My fuzzy vision of the School of the Future, then, is blended in ways that accomplish these critical relational tasks and yet harness technology where it might yield the most value. My even fuzzier math suggests that this vision could mean lower costs, hence (for private schools) lower tuitions, but that’s another discussion. And you’ve seen some of this before, I’m sure; we all read a lot of futurists these days.
Imagine a school--I’m going to stick with secondary here, as I haven’t quite worked this out for younger students--that offers core functions including a somewhat stripped-down, even generic curriculum: for ninth graders, for example, Language Arts 9, Math 9, History 9, and Physics 9. There are advisors, clubs, and required sports or participatory arts offerings--the basic components of the community and “character ed” programs that are fundamental to most independent schools. The courses are reduced to pretty bare bones--basic facts, understandings, skills--with an emphasis on the types of thinking and systems connected with each.
We’ll offer languages online at all levels, although we could have regular discussion groups for languages in which there is a critical mass--maybe even discussions with native speakers from the local community.
The arts are a bit more of a challenge. Perhaps we might offer a menu of foundation courses, with a required module around the creative process. Advanced work could be online, through projects (see below), or even through internships/apprenticeships with local artists.
At the upper levels elective courses and advanced courses would all be offered on line, in all disciplines. (These would have to be more exciting than the ones I have experienced, incidentally. The good news is that groups like the Online School for Girls and the Global Online Academy are working on this, as are of course the Big Guys at EdX, Coursera, and the like.) We could require a certain number of these under a distributional umbrella, and the school would of course cover the costs of enrollment--these courses would still be only a fraction of the cost of offering a physical class. Incidentally, I’d push the exploratory model wherever possible--for reasons I outlined in a post last week.
The centerpiece of the program would be a series of real-world-related and community-connected projects, perhaps by grade level in 9 or 9-10 and then open thereafter. Each would last for some weeks, growing longer as students become more proficient. The projects would be designed and coached by experts in their particular field and carefully structured to require--again cumulatively in a distributional kind of way--the application in authentic contexts of the learning that students do in their basic courses like English 10 or Math 11.
I’m also thinking that the arts--visual and performing--can be built into these projects; I have always liked that Odyssey of the Mind, which I once briefly coached, has performance and aesthetics built into its project briefs. If they can, so can my school of the future, with expert instruction included.
This structure would address the greatest concern about project-based learning: that students can do spectacular project work but miss essential disciplinary fundamentals. The world is not short on great examples of project-based learning, from the NuVu program to the Ninth-Grade Program at Lawrence Academy in Massachusetts to the scores of great projects that have been showcased by organizations like Edutopia.

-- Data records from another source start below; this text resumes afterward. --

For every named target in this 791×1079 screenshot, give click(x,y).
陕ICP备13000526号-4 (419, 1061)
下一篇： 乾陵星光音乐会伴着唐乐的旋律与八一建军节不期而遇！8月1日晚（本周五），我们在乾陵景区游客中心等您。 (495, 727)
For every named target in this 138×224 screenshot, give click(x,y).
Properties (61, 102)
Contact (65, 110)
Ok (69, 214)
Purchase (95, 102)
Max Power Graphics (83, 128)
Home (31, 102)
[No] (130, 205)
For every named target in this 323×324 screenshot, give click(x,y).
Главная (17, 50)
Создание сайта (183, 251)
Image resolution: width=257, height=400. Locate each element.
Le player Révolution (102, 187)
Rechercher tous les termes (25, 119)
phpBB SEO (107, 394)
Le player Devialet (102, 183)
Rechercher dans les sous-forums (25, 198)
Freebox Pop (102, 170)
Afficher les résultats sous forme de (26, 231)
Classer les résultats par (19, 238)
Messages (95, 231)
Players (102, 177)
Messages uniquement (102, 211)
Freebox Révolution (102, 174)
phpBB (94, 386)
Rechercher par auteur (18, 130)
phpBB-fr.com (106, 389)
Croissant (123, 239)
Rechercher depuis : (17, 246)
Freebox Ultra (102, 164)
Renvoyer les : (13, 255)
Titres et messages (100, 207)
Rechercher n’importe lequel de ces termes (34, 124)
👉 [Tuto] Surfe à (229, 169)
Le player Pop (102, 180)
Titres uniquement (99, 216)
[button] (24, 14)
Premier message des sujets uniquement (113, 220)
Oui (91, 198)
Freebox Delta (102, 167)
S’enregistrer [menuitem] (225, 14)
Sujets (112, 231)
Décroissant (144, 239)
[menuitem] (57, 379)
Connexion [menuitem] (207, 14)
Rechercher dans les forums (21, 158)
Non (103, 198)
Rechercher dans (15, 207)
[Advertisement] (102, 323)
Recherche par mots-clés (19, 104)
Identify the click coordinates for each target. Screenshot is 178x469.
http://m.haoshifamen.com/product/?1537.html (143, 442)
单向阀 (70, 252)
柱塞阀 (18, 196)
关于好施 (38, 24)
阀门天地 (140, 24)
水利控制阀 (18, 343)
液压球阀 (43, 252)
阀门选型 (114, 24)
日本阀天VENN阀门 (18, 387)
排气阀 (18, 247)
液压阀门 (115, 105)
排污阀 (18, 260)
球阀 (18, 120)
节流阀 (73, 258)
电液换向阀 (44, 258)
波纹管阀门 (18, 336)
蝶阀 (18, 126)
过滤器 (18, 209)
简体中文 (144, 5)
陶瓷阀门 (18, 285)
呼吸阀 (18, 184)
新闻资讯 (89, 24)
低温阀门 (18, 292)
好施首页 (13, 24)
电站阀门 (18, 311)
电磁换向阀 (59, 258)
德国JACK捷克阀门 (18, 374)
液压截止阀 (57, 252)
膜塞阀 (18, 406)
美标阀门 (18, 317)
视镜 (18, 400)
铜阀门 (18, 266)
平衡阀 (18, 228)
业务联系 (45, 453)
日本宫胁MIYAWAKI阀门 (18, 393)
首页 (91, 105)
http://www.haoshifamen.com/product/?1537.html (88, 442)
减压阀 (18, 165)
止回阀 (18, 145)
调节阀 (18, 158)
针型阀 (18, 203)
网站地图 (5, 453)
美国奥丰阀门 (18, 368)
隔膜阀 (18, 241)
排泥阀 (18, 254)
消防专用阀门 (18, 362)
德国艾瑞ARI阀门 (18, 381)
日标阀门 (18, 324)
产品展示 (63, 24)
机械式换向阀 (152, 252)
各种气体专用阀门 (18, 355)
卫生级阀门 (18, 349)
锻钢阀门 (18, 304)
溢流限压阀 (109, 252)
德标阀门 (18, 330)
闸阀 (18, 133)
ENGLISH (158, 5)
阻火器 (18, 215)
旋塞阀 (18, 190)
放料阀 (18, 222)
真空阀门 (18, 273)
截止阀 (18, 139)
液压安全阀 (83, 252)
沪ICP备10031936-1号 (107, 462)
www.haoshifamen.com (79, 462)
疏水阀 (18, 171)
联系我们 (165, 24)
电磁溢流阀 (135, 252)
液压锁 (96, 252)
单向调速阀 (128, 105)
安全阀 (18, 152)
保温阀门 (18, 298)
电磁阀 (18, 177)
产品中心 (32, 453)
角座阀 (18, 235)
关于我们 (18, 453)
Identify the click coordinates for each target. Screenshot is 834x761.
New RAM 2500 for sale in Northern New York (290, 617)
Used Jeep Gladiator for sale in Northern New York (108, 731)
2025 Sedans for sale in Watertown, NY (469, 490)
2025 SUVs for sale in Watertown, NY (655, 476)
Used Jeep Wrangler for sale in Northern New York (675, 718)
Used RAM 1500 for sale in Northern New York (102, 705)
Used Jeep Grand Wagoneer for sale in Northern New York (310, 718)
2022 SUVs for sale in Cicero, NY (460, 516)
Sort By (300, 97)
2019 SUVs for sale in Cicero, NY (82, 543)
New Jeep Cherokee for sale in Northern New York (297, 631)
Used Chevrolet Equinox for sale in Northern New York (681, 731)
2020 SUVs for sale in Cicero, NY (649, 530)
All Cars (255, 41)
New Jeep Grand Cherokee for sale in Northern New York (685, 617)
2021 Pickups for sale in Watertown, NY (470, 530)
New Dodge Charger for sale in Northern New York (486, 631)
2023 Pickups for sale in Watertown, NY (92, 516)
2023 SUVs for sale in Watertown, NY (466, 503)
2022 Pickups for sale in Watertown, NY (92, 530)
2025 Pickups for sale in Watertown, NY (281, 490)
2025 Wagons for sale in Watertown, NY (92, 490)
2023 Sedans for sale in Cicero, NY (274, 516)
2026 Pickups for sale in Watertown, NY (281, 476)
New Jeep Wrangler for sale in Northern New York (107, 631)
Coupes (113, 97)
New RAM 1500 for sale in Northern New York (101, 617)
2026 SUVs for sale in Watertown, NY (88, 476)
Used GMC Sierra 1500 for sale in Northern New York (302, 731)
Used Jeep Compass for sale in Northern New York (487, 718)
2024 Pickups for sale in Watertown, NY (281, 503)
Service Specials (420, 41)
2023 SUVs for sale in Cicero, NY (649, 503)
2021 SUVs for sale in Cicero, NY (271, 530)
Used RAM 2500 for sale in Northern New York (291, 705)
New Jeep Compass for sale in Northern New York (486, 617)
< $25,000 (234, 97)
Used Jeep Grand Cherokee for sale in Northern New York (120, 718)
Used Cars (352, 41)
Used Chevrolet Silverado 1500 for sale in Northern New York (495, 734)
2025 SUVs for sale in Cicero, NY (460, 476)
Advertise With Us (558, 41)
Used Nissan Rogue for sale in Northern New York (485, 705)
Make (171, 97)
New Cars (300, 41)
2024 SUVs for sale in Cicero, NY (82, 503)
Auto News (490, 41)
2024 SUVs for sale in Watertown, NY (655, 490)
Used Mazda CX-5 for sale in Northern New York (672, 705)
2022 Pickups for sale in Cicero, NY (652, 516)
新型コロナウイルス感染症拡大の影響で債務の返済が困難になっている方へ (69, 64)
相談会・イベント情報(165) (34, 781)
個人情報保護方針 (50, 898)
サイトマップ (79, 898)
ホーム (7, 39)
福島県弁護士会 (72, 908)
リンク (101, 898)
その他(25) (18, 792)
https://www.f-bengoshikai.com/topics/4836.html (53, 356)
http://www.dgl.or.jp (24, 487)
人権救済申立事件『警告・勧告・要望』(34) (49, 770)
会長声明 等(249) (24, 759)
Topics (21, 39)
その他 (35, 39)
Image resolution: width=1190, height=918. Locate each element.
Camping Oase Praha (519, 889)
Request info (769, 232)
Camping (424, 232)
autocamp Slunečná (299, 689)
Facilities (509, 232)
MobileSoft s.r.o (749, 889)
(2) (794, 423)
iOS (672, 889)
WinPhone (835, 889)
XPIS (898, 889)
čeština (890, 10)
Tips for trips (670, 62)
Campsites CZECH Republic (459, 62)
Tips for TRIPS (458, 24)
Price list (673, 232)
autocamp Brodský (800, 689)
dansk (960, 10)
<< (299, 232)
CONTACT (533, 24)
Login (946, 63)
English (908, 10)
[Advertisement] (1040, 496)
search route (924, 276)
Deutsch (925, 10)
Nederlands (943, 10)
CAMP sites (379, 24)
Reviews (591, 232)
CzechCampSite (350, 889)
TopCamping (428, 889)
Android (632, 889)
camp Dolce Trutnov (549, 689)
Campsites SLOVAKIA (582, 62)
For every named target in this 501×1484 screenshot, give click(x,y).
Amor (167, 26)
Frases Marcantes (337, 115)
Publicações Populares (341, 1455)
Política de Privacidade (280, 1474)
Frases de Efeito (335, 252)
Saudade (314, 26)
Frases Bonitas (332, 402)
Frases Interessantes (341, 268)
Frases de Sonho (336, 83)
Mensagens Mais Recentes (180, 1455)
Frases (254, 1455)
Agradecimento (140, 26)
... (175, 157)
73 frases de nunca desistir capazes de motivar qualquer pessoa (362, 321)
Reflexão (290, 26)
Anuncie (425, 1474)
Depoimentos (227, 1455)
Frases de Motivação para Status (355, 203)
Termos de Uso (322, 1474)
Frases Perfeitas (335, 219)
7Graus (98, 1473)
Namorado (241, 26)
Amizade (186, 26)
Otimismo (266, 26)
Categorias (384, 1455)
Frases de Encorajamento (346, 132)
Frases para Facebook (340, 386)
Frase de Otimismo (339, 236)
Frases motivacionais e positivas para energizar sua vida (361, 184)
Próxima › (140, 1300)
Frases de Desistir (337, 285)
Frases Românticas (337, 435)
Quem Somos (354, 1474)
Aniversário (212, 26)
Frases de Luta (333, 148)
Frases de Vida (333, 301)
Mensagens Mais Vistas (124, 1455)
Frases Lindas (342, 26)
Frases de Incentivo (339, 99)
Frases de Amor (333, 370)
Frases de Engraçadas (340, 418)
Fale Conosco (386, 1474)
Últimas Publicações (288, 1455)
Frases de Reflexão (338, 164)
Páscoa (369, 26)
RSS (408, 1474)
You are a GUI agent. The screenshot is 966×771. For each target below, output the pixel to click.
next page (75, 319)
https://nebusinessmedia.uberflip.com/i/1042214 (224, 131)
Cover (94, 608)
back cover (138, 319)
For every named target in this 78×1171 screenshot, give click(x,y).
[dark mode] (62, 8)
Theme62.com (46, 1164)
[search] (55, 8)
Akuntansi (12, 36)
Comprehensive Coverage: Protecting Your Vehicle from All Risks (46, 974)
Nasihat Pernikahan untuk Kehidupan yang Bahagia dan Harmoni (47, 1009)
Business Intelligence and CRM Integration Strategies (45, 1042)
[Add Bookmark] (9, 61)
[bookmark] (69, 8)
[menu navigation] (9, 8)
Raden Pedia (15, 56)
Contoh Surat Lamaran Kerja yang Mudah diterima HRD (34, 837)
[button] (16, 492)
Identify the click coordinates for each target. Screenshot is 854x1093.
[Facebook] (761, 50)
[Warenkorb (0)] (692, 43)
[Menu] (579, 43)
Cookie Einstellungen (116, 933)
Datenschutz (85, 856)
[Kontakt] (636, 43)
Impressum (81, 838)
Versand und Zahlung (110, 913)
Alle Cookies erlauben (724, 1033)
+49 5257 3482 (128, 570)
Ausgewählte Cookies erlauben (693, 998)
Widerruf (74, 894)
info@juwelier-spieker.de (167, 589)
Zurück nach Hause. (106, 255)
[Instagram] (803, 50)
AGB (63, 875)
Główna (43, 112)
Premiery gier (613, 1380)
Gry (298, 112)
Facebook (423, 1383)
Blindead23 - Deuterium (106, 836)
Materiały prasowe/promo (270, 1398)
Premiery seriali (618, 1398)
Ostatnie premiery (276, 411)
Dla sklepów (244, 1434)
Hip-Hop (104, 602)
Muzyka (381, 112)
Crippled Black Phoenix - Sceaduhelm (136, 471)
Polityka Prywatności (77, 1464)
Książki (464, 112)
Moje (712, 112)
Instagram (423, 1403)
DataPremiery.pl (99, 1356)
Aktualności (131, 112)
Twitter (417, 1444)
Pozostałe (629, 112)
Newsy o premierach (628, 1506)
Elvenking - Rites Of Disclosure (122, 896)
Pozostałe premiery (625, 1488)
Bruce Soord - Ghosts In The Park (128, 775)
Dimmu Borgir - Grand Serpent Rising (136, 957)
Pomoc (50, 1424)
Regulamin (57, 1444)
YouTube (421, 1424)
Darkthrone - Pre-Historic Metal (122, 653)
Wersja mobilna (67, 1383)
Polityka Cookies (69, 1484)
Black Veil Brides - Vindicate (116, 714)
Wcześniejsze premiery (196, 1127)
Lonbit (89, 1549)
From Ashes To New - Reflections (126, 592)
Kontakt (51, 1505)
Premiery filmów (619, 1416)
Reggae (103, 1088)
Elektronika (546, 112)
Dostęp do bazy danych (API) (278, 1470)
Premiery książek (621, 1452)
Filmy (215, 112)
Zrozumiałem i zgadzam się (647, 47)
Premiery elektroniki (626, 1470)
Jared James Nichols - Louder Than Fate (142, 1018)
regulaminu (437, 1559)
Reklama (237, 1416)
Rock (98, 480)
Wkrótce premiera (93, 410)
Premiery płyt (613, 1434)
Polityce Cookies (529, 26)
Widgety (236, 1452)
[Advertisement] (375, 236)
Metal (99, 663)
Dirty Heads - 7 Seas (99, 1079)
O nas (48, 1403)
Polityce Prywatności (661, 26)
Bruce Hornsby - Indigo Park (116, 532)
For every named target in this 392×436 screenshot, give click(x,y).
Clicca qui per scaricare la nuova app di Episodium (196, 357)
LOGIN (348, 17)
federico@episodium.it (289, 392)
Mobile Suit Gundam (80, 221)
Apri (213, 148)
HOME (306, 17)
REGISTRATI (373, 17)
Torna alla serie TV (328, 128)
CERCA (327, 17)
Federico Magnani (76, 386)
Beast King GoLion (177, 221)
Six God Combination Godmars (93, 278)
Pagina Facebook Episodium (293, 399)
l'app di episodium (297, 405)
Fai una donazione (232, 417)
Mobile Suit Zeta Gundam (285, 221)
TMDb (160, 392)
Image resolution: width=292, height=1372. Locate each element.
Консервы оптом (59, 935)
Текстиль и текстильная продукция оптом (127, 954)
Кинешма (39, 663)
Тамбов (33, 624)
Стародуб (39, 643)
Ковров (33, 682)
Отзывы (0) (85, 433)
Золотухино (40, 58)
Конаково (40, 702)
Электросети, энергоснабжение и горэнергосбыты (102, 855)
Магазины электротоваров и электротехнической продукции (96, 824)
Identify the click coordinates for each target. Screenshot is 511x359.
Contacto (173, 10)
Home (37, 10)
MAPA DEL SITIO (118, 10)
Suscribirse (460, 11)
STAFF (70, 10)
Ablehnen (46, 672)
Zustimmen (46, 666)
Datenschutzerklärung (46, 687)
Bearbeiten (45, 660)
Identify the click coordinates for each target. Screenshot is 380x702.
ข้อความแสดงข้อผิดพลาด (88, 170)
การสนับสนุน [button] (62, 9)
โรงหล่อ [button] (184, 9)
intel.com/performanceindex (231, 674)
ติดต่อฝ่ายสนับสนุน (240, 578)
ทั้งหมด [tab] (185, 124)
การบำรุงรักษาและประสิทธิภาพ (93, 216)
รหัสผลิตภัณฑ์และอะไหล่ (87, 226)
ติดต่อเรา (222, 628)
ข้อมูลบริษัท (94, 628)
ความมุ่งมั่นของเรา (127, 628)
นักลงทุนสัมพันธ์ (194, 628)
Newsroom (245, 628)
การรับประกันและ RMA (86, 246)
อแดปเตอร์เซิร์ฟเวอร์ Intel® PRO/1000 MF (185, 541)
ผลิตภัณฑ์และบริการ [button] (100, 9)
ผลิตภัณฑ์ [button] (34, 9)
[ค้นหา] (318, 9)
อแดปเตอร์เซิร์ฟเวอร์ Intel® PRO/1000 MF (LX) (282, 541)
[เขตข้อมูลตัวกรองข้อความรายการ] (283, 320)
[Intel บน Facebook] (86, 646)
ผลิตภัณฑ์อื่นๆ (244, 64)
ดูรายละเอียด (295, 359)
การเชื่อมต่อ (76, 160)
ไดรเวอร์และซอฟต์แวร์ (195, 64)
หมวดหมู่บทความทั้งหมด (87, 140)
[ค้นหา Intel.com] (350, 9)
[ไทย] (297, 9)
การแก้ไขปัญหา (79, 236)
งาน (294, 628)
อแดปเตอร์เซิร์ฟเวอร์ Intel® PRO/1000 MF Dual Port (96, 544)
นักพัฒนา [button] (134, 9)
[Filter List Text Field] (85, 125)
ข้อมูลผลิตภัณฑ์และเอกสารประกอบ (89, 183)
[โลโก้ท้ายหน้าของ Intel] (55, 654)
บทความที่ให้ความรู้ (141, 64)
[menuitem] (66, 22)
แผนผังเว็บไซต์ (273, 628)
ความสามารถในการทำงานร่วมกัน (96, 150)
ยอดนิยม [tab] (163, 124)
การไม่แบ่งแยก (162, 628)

There are already schools working toward fully project-based learning.
Couple great large-scale projects with the evolving efficacy of elective online coursework and strong communities built around collaborative learning, effective advising, explicit exploration of values and social issues, and ever-popular athletic and performing arts programs, and it seems to me that schools of the future could easily encompass all the compelling ideas of the present. We’d have schools, in the end, that would teach the hard and soft skills that our times demand while tapping into both the connective power of technology and the relational richness of human contact. I suspect such schools might also be really fun and engaging places to learn--and to teach.
MOOC or meatspace? I’ll have both, thanks.